The problem →
Take the line with "Screen dimensions: 443x318" and the rest of the lines after it, to the end of the entries, and restate them exactly.

Data supplied →
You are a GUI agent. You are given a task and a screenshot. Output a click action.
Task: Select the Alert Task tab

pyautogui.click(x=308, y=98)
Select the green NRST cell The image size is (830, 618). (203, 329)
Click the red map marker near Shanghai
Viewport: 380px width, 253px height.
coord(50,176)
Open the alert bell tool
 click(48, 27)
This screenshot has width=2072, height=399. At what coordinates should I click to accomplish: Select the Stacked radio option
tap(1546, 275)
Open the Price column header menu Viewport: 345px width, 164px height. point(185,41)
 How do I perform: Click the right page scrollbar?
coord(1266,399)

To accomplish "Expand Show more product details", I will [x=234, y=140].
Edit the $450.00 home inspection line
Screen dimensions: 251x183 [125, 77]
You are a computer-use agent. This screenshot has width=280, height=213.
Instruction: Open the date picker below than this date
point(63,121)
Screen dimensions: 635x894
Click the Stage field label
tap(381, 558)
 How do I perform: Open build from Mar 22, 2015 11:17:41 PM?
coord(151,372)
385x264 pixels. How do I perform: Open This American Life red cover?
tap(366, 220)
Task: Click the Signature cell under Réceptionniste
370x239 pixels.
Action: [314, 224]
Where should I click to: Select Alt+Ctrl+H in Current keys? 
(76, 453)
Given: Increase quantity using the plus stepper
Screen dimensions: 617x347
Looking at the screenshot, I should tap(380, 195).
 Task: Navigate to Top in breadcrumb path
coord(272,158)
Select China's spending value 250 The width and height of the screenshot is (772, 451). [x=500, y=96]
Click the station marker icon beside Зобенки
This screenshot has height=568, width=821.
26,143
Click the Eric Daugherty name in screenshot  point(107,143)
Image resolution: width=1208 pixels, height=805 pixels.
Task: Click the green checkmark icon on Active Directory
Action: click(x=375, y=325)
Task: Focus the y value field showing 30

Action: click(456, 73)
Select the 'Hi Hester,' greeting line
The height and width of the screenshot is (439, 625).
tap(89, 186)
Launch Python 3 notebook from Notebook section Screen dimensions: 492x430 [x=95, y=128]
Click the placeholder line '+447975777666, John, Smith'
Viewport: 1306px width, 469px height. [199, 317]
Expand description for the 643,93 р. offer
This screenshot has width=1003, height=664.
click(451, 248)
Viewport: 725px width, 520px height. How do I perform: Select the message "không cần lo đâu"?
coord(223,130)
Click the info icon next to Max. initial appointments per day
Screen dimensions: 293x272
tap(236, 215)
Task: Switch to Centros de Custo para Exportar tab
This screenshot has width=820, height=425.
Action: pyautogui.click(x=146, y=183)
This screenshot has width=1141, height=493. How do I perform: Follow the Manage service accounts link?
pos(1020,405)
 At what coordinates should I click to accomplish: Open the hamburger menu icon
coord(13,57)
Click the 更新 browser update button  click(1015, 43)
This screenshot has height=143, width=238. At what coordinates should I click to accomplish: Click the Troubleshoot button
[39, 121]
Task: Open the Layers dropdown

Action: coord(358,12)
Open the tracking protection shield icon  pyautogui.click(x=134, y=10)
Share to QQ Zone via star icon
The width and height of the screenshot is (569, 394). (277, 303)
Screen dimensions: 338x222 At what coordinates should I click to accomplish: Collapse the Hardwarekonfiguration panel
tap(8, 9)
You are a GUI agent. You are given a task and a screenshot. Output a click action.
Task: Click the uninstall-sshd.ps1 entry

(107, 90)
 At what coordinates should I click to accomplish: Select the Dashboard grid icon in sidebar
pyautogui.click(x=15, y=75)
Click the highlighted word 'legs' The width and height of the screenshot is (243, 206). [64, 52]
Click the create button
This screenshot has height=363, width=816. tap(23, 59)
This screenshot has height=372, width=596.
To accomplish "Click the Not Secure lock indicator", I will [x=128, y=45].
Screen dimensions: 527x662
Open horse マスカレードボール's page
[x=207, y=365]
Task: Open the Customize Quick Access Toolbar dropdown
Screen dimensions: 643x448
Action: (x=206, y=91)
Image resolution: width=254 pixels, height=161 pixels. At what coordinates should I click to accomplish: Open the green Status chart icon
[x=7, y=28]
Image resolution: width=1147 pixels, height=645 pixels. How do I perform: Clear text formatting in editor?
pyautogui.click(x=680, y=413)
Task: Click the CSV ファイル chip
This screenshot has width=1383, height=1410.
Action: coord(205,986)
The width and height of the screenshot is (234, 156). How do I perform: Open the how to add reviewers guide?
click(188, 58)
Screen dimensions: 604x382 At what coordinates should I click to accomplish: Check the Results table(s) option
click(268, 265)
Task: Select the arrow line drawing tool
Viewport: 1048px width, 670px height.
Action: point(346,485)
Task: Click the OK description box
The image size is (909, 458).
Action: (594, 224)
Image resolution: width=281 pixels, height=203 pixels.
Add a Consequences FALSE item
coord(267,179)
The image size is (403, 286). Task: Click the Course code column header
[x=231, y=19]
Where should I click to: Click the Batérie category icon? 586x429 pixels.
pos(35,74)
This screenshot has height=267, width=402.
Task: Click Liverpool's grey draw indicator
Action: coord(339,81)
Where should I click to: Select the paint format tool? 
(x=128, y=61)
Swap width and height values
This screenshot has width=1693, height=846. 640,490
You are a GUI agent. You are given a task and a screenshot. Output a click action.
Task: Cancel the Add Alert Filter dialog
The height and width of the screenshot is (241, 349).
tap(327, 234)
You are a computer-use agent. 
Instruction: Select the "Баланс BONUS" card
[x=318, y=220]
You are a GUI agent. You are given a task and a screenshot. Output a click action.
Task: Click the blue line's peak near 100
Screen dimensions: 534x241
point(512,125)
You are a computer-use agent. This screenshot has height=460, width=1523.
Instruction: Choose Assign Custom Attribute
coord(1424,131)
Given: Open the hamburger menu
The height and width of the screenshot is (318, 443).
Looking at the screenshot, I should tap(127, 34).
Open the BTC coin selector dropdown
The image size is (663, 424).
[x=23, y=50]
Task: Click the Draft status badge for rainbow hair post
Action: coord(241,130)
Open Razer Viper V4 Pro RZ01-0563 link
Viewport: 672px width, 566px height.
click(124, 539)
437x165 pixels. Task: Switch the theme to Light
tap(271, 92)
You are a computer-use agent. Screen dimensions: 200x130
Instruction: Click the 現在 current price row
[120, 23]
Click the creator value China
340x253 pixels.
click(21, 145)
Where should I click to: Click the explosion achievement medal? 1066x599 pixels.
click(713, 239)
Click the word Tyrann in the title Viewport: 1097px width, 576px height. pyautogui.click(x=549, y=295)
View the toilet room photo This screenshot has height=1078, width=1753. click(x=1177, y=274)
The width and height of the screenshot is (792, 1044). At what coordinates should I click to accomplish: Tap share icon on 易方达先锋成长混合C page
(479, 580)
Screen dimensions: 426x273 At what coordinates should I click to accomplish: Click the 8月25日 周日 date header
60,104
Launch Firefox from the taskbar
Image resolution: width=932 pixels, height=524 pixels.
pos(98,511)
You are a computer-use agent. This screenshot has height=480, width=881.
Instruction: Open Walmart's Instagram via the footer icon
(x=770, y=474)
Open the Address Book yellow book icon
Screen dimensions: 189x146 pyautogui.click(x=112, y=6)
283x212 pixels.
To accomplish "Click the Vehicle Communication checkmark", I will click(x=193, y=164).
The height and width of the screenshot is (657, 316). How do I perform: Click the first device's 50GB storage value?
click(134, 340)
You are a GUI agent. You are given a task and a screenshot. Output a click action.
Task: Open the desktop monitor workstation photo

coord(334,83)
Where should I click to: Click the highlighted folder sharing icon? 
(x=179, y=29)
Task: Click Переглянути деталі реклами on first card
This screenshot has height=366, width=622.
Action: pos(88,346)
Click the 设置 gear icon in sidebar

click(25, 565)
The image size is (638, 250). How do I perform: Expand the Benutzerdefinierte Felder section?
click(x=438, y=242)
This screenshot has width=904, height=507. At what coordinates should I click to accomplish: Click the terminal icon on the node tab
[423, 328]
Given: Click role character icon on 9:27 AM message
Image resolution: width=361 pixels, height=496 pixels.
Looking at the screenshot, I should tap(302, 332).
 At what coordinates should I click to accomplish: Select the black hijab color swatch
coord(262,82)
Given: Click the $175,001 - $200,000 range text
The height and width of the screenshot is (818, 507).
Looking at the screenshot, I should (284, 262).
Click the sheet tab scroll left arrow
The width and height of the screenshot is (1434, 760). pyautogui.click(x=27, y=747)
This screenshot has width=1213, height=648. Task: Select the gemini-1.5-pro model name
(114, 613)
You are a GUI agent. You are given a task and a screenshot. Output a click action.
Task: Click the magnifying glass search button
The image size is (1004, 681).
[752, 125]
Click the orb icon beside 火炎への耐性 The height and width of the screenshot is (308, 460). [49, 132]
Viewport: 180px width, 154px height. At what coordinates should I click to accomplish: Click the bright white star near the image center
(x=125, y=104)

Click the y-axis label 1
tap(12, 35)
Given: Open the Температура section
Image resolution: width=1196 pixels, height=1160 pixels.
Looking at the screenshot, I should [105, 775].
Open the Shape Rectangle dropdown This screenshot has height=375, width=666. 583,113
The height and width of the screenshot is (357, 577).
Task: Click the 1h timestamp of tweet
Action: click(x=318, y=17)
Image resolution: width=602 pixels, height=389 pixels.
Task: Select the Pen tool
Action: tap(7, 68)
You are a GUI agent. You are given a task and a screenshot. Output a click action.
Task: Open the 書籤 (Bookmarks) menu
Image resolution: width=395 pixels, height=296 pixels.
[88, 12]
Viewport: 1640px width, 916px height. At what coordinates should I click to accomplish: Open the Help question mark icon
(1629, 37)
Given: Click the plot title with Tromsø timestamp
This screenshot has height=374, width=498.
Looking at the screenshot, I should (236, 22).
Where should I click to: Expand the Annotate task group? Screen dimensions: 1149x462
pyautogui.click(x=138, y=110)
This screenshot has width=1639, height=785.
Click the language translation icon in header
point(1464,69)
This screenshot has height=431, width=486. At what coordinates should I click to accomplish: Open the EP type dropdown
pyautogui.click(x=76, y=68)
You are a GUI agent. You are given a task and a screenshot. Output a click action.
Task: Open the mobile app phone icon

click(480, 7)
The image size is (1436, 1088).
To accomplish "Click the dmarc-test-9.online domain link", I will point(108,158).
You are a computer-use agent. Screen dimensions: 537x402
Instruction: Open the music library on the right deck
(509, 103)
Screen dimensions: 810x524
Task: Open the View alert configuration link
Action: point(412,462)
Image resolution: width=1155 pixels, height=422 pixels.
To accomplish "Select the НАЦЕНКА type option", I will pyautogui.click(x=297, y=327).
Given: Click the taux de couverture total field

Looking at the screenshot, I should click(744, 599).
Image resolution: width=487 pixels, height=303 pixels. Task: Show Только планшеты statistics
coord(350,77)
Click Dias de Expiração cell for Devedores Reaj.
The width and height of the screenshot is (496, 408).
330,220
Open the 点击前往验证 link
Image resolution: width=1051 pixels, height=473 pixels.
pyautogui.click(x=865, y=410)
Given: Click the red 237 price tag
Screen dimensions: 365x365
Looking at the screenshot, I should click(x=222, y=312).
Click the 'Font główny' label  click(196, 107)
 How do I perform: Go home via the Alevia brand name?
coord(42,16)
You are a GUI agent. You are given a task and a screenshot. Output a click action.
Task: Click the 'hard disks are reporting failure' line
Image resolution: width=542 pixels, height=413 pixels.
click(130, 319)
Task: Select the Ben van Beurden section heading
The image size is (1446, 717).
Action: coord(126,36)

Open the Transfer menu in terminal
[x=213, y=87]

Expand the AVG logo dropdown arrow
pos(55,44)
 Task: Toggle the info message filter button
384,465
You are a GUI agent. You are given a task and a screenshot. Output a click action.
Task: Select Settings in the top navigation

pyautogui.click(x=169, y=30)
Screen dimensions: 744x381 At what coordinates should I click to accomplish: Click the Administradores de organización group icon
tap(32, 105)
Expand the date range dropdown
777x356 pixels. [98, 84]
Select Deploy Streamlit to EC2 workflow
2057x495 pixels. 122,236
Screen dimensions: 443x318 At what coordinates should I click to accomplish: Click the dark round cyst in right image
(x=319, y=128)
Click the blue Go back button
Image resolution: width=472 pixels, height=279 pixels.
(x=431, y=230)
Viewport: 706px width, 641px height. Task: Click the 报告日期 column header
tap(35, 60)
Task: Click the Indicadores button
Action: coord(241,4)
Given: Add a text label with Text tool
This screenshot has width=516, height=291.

Written reply →
Screen dimensions: 443x318 At what coordinates should I click to accomplish: Click the dark round cyst in right image
(x=319, y=128)
Click the blue Go back button
Image resolution: width=472 pixels, height=279 pixels.
(x=431, y=230)
Viewport: 706px width, 641px height. Task: Click the 报告日期 column header
tap(35, 60)
Task: Click the Indicadores button
Action: coord(241,4)
Given: Add a text label with Text tool
This screenshot has width=516, height=291.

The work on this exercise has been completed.